Wisconsin Tourism Secretary: Tourism Isn't Simply About A Vacation, It's A Full Economic Lift

Jun 10, 2019

When new Wisconsin Gov. Tony Evers and Lt. Gov. Mandela Barnes went to get their picture taken for the state’s official highway map, they didn’t go to a studio or to the State Capitol in Madison. Instead, they traveled to a spot in Milwaukee.

Along the edge of Lake Michigan in Lakeshore State Park, there’s an official selfie stand. You can rest your camera on it, and snap a photo with the Milwaukee skyline in the background.  While it’s not the only reason people visit the park, it holds a lot of appeal — and a lot of cameras — for tourists.

So, as summer travel season heats up, Lake Effect's Mitch Teich decided to meet with Wisconsin Tourism Secretary Sara Meaney. Sitting at a bench across from the selfie stand, Teich got an update on her work luring more visitors here.

Wisconsin Department of Tourism secretary designee Sara Meaney with Lake Effect's Mitch Teich at Lakeshore State Park in Milwaukee.
Credit Angelina Mosher Salazar

Tourism is "a full economic lift," according to Meaney. "It isn't simply about a vacation, or a visitor or a one-time pop. It's about long-term growth and sustainability for an industry that is already driving a significant piece of our economy," she adds.

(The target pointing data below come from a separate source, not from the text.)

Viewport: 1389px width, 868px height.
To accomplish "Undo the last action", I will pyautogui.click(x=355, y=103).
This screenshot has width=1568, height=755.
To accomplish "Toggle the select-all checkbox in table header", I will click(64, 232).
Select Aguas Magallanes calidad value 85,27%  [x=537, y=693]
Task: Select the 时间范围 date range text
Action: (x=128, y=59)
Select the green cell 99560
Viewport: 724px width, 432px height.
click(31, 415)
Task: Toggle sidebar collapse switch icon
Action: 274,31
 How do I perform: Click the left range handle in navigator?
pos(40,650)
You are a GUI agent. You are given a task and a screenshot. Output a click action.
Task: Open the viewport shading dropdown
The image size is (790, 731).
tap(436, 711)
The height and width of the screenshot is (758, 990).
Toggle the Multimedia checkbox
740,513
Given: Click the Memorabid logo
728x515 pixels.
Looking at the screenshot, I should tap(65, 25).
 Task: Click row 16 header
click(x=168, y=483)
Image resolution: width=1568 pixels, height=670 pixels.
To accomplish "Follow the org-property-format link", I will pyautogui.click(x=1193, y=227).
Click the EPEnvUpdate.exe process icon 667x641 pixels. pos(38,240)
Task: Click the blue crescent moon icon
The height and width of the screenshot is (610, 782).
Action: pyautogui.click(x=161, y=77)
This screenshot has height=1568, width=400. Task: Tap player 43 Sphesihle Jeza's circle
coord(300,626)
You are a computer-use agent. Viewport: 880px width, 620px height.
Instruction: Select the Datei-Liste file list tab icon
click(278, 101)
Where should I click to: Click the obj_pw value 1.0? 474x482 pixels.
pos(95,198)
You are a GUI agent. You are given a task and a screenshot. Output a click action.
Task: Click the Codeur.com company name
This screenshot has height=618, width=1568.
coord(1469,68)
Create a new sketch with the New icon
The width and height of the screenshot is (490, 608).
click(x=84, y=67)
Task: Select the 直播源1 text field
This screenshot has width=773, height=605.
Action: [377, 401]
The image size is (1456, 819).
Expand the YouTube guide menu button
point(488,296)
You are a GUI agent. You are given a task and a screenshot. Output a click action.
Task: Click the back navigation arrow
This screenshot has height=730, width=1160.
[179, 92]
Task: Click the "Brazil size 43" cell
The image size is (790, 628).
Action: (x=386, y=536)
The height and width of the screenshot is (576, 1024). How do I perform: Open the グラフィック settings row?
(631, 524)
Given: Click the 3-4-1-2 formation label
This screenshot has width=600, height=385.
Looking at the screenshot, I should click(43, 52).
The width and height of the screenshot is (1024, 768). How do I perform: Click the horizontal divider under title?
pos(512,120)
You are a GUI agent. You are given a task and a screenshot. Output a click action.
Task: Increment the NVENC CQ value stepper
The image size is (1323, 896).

For the first time in years, there's an increased investment in the tourism budget. While that's certainly good news for Meaney, she notes that Wisconsin is still out-spent by many tourism budgets in neighboring states. 

"We have to remain competitive. We have to continue to find ways to fund our efforts and to get our message out to a larger audience," she says.

One way she encourages her team to think differently and engage with their work is by being tourists themselves.

"I’ve really wanted to encourage the entire team in the department and in the tourism industry to be as curious as a visitor within our own state. Because it really is our job to think like a visitor in order to position and tell the stories in a way that makes sense to people who are less familiar," says Meaney.